Collected data entries:
=====
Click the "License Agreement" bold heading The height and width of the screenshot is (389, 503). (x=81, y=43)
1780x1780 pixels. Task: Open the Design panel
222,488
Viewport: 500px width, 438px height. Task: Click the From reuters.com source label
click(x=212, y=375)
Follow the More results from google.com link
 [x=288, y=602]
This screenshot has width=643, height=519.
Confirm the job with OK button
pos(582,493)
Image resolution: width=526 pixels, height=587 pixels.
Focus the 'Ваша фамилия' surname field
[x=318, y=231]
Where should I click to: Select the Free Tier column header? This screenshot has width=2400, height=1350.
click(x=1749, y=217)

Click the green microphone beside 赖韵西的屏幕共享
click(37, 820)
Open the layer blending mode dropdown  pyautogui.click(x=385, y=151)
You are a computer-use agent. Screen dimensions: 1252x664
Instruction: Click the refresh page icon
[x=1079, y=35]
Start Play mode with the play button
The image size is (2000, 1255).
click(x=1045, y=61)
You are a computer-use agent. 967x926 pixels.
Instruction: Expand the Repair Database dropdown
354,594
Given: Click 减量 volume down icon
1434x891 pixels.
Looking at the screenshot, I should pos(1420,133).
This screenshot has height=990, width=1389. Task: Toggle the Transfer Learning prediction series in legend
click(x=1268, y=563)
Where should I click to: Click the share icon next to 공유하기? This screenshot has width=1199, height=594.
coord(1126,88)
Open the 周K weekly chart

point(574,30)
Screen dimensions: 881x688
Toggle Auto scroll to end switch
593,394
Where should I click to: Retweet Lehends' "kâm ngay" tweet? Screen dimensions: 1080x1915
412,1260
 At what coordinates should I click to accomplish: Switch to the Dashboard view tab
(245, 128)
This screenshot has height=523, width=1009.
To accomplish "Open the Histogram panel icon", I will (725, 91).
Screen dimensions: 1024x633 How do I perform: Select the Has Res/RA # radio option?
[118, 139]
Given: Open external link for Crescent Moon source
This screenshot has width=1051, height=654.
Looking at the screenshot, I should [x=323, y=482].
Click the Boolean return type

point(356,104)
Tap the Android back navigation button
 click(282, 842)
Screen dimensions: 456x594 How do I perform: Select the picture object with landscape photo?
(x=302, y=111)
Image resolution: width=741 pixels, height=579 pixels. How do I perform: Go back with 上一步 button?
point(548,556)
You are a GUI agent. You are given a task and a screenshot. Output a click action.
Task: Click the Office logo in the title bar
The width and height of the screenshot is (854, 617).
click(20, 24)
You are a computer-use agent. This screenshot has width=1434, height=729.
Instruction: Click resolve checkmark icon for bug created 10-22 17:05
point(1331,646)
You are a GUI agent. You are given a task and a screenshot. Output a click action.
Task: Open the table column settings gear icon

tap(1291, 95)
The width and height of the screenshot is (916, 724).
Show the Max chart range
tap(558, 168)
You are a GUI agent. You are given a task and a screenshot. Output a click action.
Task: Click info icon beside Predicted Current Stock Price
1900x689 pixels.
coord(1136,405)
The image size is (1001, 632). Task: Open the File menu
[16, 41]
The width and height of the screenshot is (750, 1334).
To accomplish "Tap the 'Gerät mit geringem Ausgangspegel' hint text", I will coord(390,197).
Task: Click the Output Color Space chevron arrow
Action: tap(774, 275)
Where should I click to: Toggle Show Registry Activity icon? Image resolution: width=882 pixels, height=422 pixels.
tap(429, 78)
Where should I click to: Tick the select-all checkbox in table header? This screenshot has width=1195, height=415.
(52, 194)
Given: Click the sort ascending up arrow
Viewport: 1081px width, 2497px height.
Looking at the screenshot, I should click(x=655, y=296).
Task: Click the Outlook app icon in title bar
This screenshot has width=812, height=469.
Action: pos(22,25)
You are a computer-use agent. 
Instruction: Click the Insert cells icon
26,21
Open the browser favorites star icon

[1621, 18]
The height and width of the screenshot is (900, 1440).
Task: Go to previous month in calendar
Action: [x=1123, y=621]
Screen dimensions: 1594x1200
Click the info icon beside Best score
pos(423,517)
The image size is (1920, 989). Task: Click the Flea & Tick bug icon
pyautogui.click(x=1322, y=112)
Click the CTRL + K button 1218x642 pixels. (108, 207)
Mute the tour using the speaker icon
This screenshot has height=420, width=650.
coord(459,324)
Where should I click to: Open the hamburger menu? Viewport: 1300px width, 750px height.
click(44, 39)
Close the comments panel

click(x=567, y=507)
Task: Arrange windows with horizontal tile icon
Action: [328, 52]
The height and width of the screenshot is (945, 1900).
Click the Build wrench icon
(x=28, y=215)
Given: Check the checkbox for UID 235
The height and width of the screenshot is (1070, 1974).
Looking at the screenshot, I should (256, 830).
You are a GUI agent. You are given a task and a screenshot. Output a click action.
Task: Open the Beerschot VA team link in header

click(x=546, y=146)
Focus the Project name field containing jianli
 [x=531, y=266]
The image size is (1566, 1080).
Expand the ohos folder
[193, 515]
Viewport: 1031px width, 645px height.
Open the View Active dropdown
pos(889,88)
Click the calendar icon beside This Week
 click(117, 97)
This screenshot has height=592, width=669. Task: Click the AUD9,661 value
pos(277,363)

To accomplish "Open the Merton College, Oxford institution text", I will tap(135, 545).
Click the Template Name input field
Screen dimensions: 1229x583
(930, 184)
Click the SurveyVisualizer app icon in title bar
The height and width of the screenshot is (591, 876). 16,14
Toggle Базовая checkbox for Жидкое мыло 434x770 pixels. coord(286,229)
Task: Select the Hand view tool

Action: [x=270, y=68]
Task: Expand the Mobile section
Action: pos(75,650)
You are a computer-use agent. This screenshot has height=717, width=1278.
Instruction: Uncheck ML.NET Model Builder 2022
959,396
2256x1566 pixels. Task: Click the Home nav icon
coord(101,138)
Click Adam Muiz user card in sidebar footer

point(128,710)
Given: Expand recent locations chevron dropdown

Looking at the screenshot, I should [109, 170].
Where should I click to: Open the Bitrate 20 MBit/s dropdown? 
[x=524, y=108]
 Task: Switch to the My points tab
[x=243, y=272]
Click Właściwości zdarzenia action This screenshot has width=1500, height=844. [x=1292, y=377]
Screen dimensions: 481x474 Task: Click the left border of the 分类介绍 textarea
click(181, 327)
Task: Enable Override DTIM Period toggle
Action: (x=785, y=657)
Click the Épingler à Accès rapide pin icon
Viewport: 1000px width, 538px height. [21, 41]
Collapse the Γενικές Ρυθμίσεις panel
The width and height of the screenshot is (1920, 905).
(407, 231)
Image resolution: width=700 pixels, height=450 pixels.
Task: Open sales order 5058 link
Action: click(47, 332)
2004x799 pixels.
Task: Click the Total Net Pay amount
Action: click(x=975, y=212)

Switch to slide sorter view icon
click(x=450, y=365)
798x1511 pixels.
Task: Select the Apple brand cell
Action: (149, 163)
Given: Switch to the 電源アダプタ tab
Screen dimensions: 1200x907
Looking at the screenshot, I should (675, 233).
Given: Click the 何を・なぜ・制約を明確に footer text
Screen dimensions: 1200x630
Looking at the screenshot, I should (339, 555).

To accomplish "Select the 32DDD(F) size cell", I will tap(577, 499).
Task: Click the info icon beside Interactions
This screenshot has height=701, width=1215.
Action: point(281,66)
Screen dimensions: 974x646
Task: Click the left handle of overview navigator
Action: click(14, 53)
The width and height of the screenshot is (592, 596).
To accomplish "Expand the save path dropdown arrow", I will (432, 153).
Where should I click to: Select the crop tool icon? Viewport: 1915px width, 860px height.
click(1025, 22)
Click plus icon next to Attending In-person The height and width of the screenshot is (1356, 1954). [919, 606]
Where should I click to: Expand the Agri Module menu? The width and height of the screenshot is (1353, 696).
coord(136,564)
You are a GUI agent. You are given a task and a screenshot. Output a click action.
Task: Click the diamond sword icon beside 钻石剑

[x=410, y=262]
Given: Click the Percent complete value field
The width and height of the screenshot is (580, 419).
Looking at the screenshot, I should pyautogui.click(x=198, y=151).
=====
• Work task:
All lines of the records above that contain the word "computer" are to be copied out.

• Task solution:
You are a computer-use agent. Screen dimensions: 1252x664
You are a computer-use agent. 967x926 pixels.
You are a computer-use agent. This screenshot has width=1434, height=729.
You are a computer-use agent. 
You are a computer-use agent. This screenshot has height=717, width=1278.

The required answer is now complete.